** Extrait du texte **
Les Ceméa affirment encore aujourd’hui que ce qui fonde l’engagement sont les valeurs humanistes de l’Éducation nouvelle et de l’Éducation populaire. L’Éducation nouvelle, parce qu’il n’est d’émancipation authentique que si les personnes sont impliquées dans des activités où elles engagent leur liberté, l’Éducation populaire parce qu’il n’est d’émancipation authentique que dans des solidarités concrètes qui agrandissent sans cesse le cercle de l’humanité.

Vers un nouveau rapport au monde

À travers l’éducation, pour découvrir qu’il y a plus de joie authentique à partager l’inépuisable (la culture et les savoirs, la créativité et la solidarité) qu’à vivre dans une surenchère consumériste qui pille sans retour des ressources dont nous savons maintenant qu’elles sont épuisables... et presque épuisées. À cet égard, les activités éducatives des Ceméa sont, seront de plus en plus, des « espace-temps » où les participants font l’expérience d’un rapport au monde qui n’est pas de consommation mais d’humanité authentique et heureuse. Et c’est ainsi que « l’infiniment petit » du « moindre geste » s’inscrit dans « l’infiniment grand » d’un monde désormais radicalement modifié par la présence et l’action des humains, un monde que nous savons fini et fragile.

** Données fournies **
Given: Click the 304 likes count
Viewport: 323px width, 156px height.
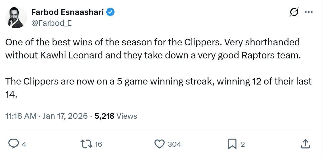Looking at the screenshot, I should (x=174, y=144).
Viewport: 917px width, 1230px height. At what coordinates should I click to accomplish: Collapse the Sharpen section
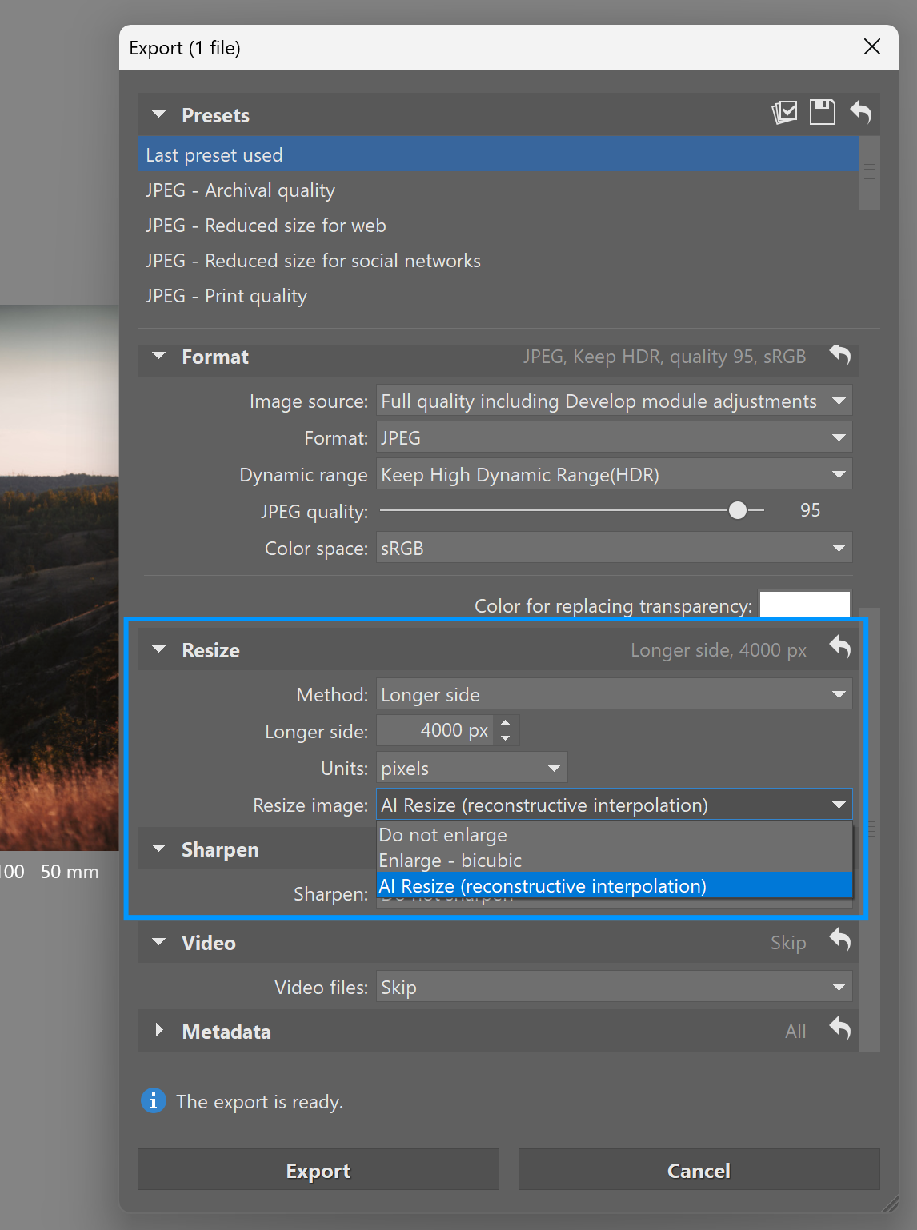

** Consigne **
Dans l'extrait du texte sur les Ceméa, relevez tous les éléments que le texte place entre parenthèses pour illustrer « l'inépuisable ».

** Résultat **
la culture, les savoirs, la créativité, la solidarité